CV’s are viewed in 2 ways. The most common way today is on a PC. The second is printed. In both cases they lack the human touch that you will provide on a 1-2-1 interview. Therefore, the layout of your CV is very important. As most are now read from a PC, you should avoid the over use of colour and the desire to create a work of art. Bright colours prove difficult to read and in some cases, send out an impression that may prove negative to others. Do not try and create the CV that has not been seen before. People could find them difficult to read and unnecessarily complicated.
Do not attach your photograph. We would recommend a black font colour on a white background. 2 pages is sufficient for most CV’s; we only suggest 3 pages if you have held senior roles. To little can be read as limited in experience and over that amount becomes boring.
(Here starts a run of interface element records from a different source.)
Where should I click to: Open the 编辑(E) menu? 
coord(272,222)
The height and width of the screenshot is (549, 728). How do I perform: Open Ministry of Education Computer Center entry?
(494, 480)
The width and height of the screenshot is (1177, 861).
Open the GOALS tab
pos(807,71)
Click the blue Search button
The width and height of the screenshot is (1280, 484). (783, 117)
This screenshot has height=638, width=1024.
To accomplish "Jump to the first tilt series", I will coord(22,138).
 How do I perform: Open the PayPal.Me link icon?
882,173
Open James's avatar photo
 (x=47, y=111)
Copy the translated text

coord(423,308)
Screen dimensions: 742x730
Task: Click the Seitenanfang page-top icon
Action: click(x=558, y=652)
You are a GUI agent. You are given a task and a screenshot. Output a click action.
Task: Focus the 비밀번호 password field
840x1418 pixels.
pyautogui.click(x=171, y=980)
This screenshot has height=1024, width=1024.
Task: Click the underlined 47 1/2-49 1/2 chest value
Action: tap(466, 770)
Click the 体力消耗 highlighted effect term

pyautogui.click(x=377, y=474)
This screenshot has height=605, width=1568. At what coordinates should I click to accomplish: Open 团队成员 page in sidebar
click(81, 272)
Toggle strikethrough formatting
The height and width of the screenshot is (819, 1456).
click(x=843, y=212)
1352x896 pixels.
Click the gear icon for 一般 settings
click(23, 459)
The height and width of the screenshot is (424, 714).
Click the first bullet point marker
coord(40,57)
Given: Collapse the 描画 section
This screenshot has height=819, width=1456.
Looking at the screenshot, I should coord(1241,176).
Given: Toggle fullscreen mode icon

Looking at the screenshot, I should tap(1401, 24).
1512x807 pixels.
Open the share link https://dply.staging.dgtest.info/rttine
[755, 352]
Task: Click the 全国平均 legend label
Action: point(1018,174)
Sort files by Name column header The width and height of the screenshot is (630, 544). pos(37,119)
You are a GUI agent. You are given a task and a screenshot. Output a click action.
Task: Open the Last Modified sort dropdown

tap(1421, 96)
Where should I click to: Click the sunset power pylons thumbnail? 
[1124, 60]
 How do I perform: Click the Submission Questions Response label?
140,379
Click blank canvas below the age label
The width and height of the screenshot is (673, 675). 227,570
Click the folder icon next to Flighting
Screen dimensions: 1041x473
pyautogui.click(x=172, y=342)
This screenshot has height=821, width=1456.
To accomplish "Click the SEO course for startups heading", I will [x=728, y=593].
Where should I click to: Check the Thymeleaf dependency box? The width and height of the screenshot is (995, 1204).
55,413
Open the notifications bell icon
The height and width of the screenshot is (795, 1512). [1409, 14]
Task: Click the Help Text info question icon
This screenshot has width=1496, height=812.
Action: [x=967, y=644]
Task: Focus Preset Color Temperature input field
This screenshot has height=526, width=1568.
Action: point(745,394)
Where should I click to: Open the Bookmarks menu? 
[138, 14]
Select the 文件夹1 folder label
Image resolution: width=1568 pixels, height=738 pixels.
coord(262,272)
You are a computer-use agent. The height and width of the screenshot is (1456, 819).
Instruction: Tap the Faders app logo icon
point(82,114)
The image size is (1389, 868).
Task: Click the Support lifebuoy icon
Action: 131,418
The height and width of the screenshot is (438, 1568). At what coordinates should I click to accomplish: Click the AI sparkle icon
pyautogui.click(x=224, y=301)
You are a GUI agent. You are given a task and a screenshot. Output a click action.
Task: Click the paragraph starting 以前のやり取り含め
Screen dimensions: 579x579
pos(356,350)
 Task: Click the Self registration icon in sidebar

The most important rule in the construction of any document and that includes a CV, is the grammar and spelling are correct. You should also remember that the CV should be written with the reader in mind.
The following areas should be covered within your CV:
- Personal Details
- Academic Background
- Employment Record
- System Skills
- Hobbies and Interests
This should always lead your CV and include:
- Contact details (Telephone Number and Email Address)
This section will cover Educational and Professional Qualifications and will include:
- Year of attendance (from / to)
- School/College/University attended
- Qualification obtained
- Results Achieved
Employment History should start with your most recent or current Employer and work backwards. Details should include:
- Dates of Employment
- Employer Name
- Position Held
You should then give a good profile of the positions covering responsibilities (focus on explaining your daily job – what did you do from 9 to 5), duties and achievements. Make sure the information provided is relevant.
This should then be repeated for all positions you have held in the past.NB. Once you have prepared and presented this information to any company, you must then be ready to support any claims you have made. System Skills:
Outline all the computer systems that you are familiar with from Microsoft Office packages to ECDL to systems used in your day to day job/(s).
Hobbies and Interests:
Include a brief list of hobbies and interests.